Outside the traditional campaign trail, the Harris-Walz campaign and supporting organizations have embraced the virality of this election. They’ve capitalized on endorsements from the likes of Taylor Swift, and invited creators to high-profile moments. Deja Foxx, an Arizona-based activist and content creator, had a speaking slot at the DNC in Chicago. Behind the scenes, she said, she described a unique level of “access” to the political process “in a way that feels really unique and different.” And with a slate of social accounts ranging from Harris and Walz’s personal accounts to Kamala HQ, she said, “they’ve empowered creators…by giving us a diverse option of what we can clip, stitch, share.”

Foxx said she’s impressed at the amount of people who have spent time, energy, and creativity spreading the message of this campaign.”

Some organizers have remained skeptical about the campaign, telling Teen Vogue that celebrity endorsements and memes matter far less than policy. They take issue with Harris’ embrace of fracking, unwavering support for Israel amid the war in Gaza, and support for more immigration enforcement.

But Harris’ strong stance on reproductive access and proposals to expand affordable housing — as well as the antipathy many young voters feel for Trump — have earned her support from many in this demographic. Recent events like a Kamala HQ pop-up at New York Fashion Week party and a Swifties for Kamala event in Philadelphia have merged culture and politics; with display of Plan B/birth control and Whac-A-Mole with “weird policies” like banning abortion or IVF, organizers sought to come up with different ways of engaging potential voters with actual policies.

On the early vote numbers, Foxx added, “I feel hopeful that women are not playing around this election cycle.”
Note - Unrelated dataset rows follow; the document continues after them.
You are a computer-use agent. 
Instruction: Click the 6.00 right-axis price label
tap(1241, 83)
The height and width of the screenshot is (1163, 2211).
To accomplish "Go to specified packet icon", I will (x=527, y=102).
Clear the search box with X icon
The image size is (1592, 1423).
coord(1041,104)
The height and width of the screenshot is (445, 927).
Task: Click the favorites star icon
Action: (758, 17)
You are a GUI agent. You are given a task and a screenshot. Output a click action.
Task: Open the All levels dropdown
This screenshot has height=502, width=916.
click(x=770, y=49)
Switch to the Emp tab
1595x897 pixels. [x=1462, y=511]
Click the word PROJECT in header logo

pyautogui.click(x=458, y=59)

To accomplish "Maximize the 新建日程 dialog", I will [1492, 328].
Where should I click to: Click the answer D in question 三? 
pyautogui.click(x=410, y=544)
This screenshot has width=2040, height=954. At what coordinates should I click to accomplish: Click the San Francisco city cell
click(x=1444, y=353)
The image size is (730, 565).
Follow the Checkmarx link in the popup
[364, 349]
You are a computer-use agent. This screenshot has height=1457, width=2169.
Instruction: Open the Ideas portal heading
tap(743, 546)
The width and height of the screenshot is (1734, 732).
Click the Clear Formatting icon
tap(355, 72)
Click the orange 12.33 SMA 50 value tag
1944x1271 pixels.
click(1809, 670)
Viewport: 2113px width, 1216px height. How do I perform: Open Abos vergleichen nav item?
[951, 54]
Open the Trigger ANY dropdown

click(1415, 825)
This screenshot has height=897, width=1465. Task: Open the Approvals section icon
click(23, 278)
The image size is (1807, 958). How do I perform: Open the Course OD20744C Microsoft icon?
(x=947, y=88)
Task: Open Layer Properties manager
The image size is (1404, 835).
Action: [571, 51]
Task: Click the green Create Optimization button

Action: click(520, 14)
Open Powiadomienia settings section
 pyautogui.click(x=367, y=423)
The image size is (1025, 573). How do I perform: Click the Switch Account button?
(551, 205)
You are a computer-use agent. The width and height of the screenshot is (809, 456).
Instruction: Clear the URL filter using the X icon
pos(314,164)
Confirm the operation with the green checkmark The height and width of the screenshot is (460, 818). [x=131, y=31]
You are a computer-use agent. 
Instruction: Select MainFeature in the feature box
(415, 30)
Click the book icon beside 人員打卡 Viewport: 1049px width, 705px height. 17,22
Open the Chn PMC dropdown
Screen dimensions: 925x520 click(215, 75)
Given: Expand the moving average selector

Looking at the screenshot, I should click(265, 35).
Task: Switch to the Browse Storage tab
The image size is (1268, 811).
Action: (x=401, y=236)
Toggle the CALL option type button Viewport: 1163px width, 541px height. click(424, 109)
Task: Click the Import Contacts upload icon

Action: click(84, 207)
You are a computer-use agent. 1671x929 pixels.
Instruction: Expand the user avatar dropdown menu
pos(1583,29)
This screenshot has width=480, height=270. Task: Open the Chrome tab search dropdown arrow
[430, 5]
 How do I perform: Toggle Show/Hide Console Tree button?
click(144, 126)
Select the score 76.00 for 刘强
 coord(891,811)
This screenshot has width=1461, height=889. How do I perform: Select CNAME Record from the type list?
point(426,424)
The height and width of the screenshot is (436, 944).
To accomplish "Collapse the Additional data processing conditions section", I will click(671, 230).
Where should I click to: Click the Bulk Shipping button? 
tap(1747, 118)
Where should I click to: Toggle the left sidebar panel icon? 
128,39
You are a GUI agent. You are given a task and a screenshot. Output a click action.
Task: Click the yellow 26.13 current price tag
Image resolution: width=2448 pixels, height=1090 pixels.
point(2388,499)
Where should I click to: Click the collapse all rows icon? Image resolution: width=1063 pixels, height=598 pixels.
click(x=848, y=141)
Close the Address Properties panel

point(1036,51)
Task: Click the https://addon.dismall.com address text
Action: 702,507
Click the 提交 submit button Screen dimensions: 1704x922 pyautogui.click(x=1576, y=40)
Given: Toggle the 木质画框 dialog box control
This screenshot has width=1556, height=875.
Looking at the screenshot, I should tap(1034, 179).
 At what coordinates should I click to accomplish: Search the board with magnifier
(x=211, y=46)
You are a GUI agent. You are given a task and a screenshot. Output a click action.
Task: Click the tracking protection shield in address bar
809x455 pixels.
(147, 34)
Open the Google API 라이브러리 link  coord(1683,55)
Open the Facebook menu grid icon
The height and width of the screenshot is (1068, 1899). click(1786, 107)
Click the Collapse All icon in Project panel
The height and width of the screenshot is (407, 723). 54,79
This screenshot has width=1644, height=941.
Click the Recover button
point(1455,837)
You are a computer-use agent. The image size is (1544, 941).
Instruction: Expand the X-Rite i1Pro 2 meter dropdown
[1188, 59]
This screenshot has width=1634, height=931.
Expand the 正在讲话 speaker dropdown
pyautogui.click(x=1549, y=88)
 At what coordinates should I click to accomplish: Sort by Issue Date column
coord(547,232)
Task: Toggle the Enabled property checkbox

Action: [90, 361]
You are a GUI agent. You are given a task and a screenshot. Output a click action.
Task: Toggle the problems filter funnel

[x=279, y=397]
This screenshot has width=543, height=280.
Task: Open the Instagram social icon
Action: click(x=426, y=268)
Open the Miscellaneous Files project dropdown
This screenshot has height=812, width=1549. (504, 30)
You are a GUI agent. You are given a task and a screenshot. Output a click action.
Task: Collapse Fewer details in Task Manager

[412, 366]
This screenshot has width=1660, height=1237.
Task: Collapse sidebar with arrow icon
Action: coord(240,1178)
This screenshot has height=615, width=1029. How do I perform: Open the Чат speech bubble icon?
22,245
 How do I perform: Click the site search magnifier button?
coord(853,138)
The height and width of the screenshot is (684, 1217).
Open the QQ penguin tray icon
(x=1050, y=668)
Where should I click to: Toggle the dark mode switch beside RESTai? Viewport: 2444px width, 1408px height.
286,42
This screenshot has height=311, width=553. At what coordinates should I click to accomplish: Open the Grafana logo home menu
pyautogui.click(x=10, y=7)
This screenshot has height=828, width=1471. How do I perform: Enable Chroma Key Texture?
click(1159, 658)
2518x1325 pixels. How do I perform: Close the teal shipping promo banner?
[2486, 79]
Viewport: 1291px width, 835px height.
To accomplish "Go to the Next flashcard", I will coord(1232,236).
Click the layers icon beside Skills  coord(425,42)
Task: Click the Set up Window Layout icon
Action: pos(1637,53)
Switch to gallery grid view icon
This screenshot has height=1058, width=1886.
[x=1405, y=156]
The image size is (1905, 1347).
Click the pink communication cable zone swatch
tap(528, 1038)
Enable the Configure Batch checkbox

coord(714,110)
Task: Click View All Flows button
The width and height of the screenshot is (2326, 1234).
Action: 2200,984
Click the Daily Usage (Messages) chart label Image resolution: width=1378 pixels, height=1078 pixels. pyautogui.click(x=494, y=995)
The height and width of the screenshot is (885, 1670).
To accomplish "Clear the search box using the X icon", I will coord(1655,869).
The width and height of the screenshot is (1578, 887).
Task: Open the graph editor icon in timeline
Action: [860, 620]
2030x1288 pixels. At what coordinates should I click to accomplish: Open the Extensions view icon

Beyond campaign-affiliated efforts, outside organizations — including some that are nonpartisan — have been hard at work turning out young voters. To boost early voting, the nonpartisan Black Girls Vote organization held events at Bowie State University in Maryland, the Community College of Philadelphia in Pennsylvania, Delaware State University, and Hampton University . The left-leaning NextGen America helped get young people to early voting locations with buses, ballot education on campuses, and partnerships with the NAACP. And Rise, which is focused on supporting democracy and reducing the cost of higher education, has deployed on-the-ground organizers on campuses across the country.

“During the early voting period we not only mobilize students on campuses through fun activations, but we also met them at music festivals within the cities and states we organize, in the clubs promoting early voting, and literally knocking on their doors,” said Mary-Pat Hector, Rise’s CEO.

“Young people are engaged and excited about the election. I think on CNN and MSNBC and Fox News people painted this photo that young people weren’t going to be as engaged in this election, as they do every election,” she said. “And we’re showing them that we’re going to be the deciding factor as we always are.”